How Stress Can Affect Your Mouth (and What to Do about It)

shutterstock_79939270Stress can physically manifest in a variety of ways, causing upset stomach, rapid heartbeat, insomnia, headaches and even acne breakouts (just to name a few). However, did you know that stress can also affect your mouth? What’s more: your dentist may be able to tell you are stressed just by looking at your mouth during a dental exam. Here, Totowa dentist Dr. Jerry Strauss explains a few of the common ways stress can affect your teeth, gums and mouth. 

Canker Sores

Canker sores, or tiny ulcers that develop in the mouth, may be triggered by stress. Studies have shown that students have more canker sores than non-students, and they have fewer canker sores during less-stressful parts of the school year (such as breaks or after graduation).

Gum Disease

Studies have found that stress can play a role in the development of gum (periodontal) disease or worsen existing conditions. If gum disease progresses to a certain point, it can damage the bone supporting the teeth and lead to tooth loss. Gum disease is also a risk factor for heart and lung disease.

Teeth Grinding

Periods of heightened stress and anxiety can cause teeth grinding or clenching (a.k.a., bruxism), which leads to other problems in the mouth, such as worn tooth enamel, tooth fracture and extreme sensitivity. Some people are not even aware that they grind or clench their teeth until the dentist points out that the tips of their teeth appear flat.

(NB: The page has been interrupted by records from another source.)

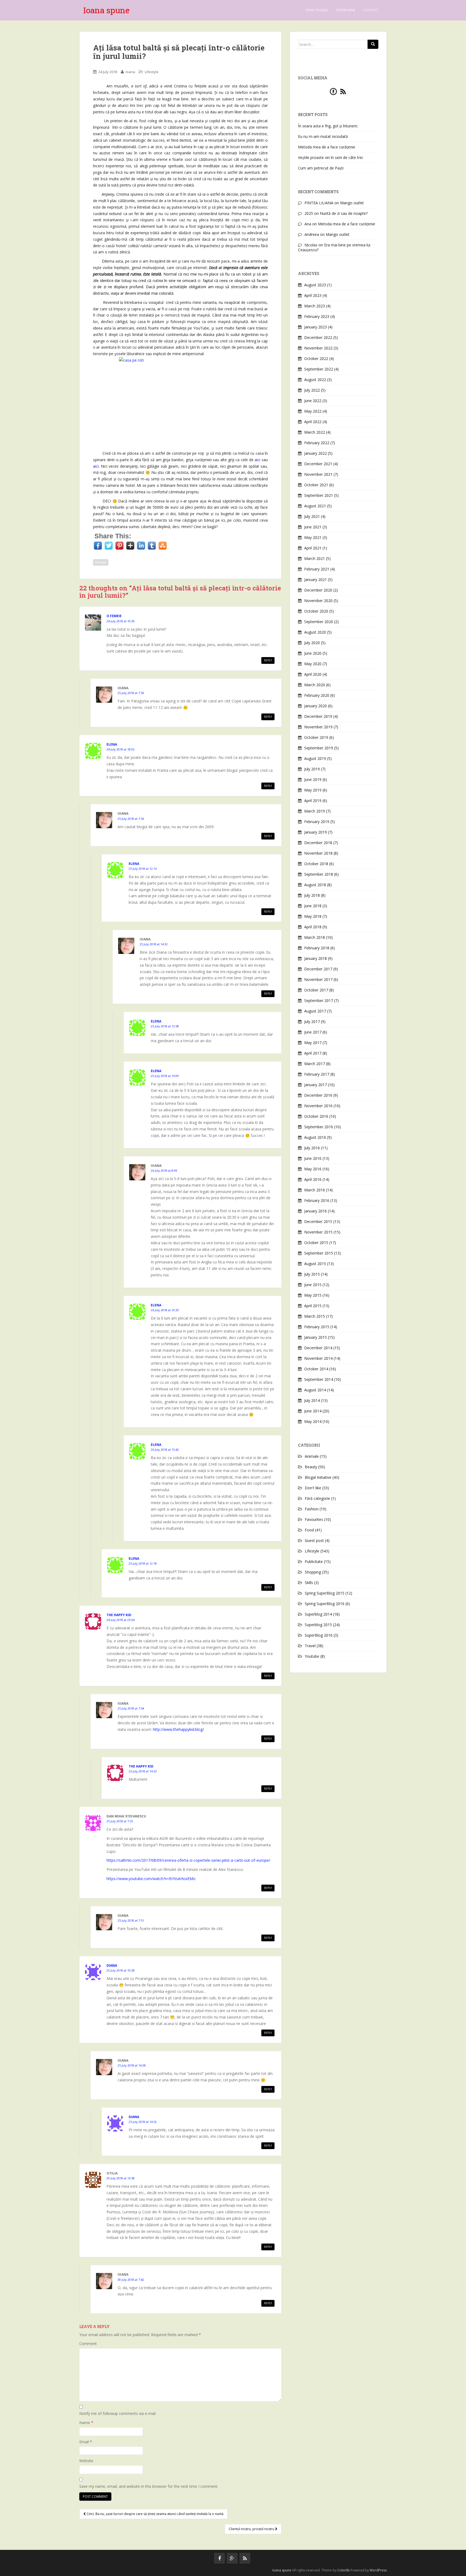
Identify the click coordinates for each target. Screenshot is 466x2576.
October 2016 (316, 1116)
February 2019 (316, 821)
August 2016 (315, 1137)
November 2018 (318, 853)
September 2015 (318, 1253)
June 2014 (312, 1410)
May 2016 (312, 1168)
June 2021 (312, 526)
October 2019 (316, 737)
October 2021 (316, 484)
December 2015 (318, 1221)
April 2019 (312, 800)
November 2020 (318, 600)
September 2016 (318, 1126)
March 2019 (314, 811)
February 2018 (316, 947)
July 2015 (312, 1274)
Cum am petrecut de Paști (321, 168)
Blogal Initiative (318, 1477)
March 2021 (314, 558)
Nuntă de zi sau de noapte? (344, 213)
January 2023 (315, 326)
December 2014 (318, 1347)
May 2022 (312, 411)
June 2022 (312, 400)
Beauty (311, 1466)
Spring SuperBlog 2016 (324, 1603)
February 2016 (316, 1200)
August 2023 (315, 284)
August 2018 (315, 884)
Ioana (130, 71)
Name (86, 2422)
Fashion (311, 1508)
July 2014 (312, 1400)
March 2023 (314, 305)
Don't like (313, 1487)
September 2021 (318, 495)
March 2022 (314, 432)
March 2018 (314, 937)
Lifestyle (152, 71)
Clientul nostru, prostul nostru (252, 2529)
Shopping (313, 1572)
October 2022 (316, 358)
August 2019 (315, 758)
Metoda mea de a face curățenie (326, 146)
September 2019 (318, 747)
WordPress (378, 2570)
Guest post (314, 1540)
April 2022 (312, 421)
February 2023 (316, 316)
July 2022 (312, 390)
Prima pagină (317, 10)
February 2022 (316, 442)
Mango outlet (352, 202)
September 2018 (318, 874)
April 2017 (312, 1053)
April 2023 (312, 295)
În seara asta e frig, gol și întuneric (328, 125)
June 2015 (312, 1284)
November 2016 (318, 1105)
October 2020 (316, 611)
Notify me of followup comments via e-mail (117, 2413)
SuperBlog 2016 (319, 1635)
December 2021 (318, 463)
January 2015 (315, 1337)
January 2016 (315, 1211)
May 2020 (312, 663)
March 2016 (314, 1189)
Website (86, 2460)
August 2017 (315, 1011)
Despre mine (345, 10)
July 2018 (312, 895)
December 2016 (318, 1095)
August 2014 (315, 1389)
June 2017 (312, 1032)
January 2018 (315, 958)
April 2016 (312, 1179)
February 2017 (316, 1074)
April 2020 (312, 674)
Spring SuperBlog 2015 (324, 1593)
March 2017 (314, 1063)
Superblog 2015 (318, 1624)
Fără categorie (317, 1498)
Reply (268, 660)
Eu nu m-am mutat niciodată (323, 136)
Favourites (314, 1519)
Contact (371, 10)
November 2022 (318, 348)
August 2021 (315, 505)
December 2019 (318, 716)
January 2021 (315, 579)
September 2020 (318, 621)
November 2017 (318, 979)
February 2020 (316, 695)
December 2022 (318, 337)
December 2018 (318, 842)
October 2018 (316, 863)
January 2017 (315, 1084)
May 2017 (312, 1042)
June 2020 (312, 653)
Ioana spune (106, 10)
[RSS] (343, 91)
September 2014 (318, 1379)
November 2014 (318, 1358)
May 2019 (312, 790)
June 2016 (312, 1158)
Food (309, 1529)
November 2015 (318, 1232)
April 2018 (312, 926)
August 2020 (315, 632)
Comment (88, 2343)
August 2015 (315, 1263)
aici (96, 466)
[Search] (373, 44)
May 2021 (312, 537)
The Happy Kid (119, 1615)
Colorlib (343, 2570)
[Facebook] (333, 91)
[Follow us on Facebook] (219, 2558)
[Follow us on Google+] (232, 2558)
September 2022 (318, 369)
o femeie (114, 616)
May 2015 (312, 1295)
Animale (312, 1456)
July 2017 (312, 1021)
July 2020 (312, 642)
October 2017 (316, 990)
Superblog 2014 (318, 1614)
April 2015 (312, 1305)
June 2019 (312, 779)
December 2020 (318, 590)
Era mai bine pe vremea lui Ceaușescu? (334, 247)
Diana (112, 1965)
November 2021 (318, 474)
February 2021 (316, 569)
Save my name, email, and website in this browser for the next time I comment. (148, 2486)
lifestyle (101, 562)
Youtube (312, 1656)
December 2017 (318, 968)
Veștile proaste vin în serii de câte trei (330, 157)
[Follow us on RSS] (244, 2558)
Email (85, 2441)
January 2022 (315, 453)
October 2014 (316, 1368)
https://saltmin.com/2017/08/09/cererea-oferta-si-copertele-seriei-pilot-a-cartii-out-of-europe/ (188, 1860)
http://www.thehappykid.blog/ (178, 1729)
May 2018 (312, 916)
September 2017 (318, 1000)
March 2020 (314, 684)
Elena (112, 744)
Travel (310, 1645)
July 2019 (312, 769)
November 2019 (318, 726)
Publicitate (314, 1561)
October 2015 (316, 1242)
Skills (309, 1582)
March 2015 (314, 1316)
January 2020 (315, 705)
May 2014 (312, 1421)
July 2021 (312, 516)
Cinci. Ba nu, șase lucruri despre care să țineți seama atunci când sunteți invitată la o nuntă (155, 2514)
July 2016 (312, 1147)
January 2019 (315, 832)
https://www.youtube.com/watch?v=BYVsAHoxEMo (151, 1878)
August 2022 (315, 379)
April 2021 (312, 547)
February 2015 (316, 1326)
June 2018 (312, 905)
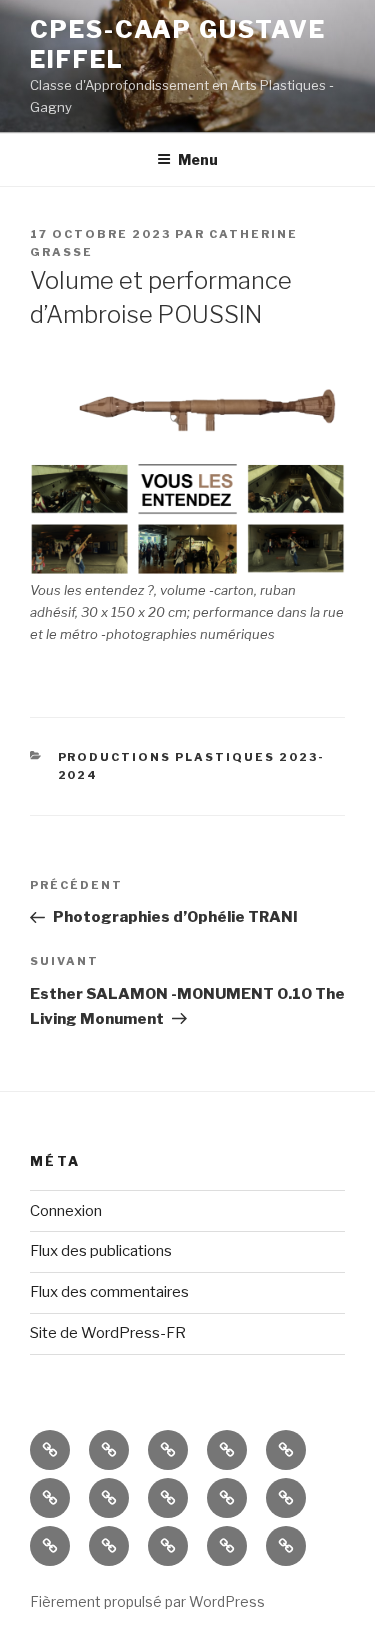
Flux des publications (101, 1251)
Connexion (66, 1211)
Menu (198, 159)
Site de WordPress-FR (108, 1333)
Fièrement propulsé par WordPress (147, 1601)
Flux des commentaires (109, 1292)
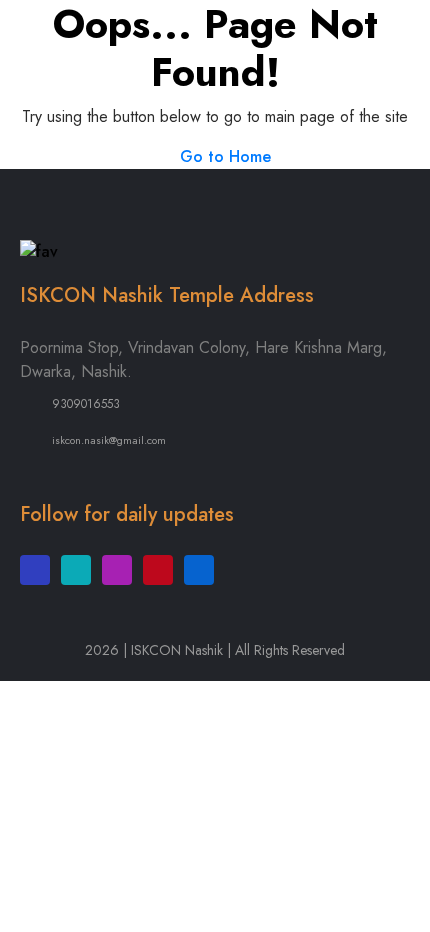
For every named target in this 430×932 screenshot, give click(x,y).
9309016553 (86, 404)
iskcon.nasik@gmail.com (109, 440)
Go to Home (223, 156)
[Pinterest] (158, 570)
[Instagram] (117, 570)
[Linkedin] (199, 570)
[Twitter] (76, 570)
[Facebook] (35, 570)
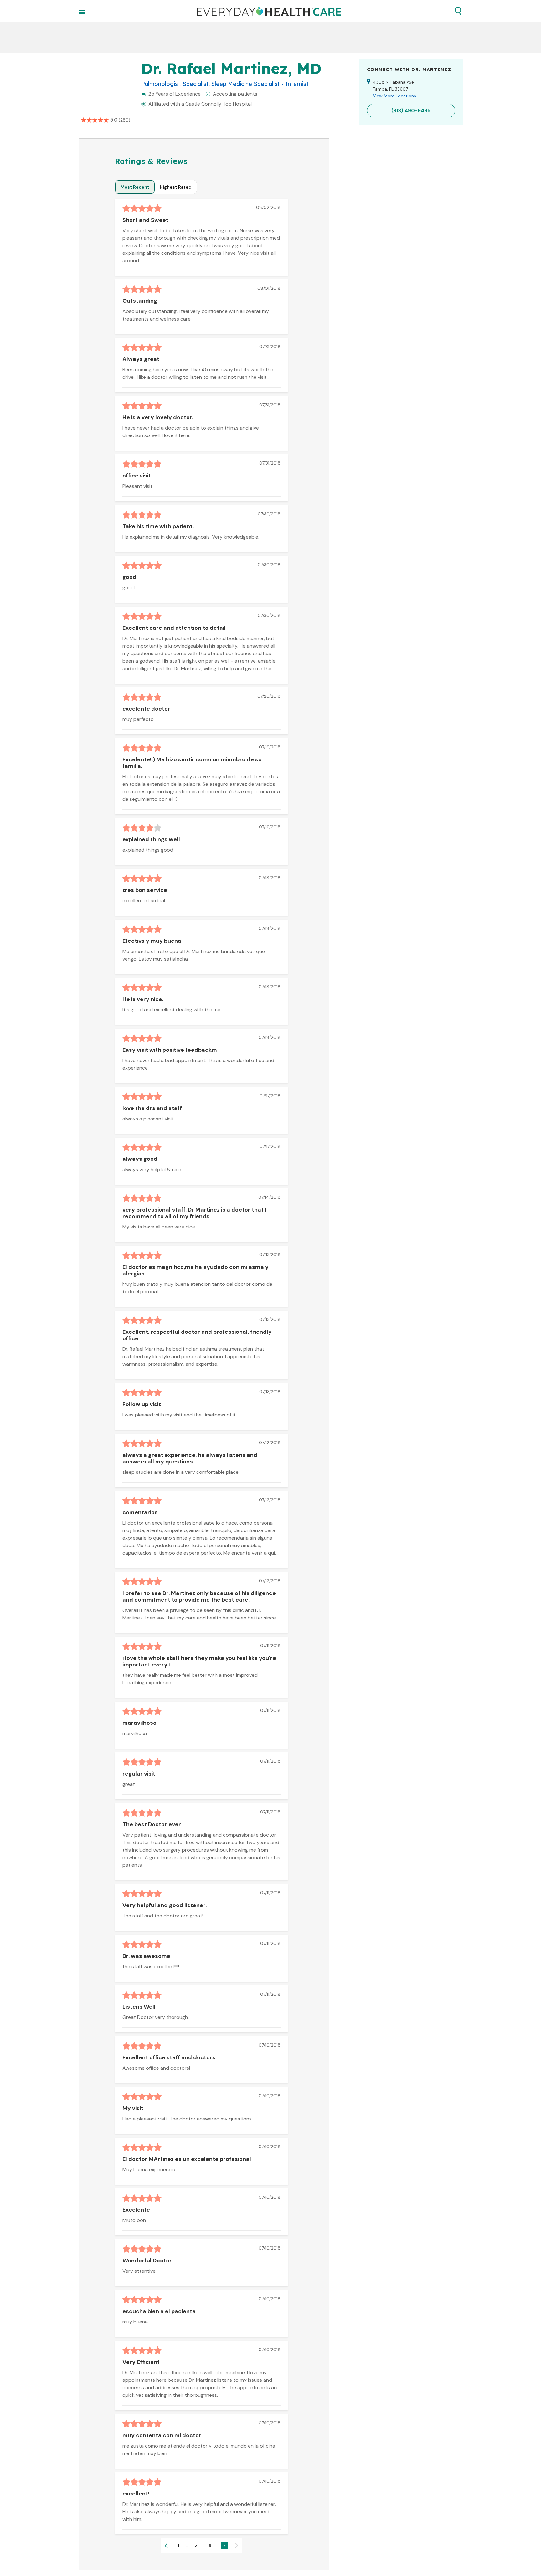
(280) (124, 120)
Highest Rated (176, 187)
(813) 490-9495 (410, 110)
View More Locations (394, 96)
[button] (458, 11)
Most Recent (135, 187)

Problems with the Temporomandibular Joint (TMJ)

Stress can also strain the jaw muscles, injuring the jaw joint (the temporomandibular joint). Or constant teeth grinding can aggravate the TMJ. A problem with the TMJ can cause severe joint pain, headaches/earaches or a clicking or popping noise when opening the mouth.

What You Can Do About Stress-Related Problems in the Mouth

If you notice your tooth enamel looks worn, you have chronic canker sores or your jaw joint hurts, the first thing to do is to see your dentist for an examination. Once you and your dentist have developed a plan of treatment for the problem, you should concentrate on lowering your stress levels. Many people find they can reduce stress through one or more of the following strategies:

  • Yoga
  • Meditation
  • Regular exercise
  • Massage therapy
  • Physical therapy

Make sure you are practicing good oral hygiene habits during this period of time. Don’t neglect your teeth or gums, no matter how high your stress levels may be. Continue to brush twice a day, floss once a day and schedule regular professional cleanings.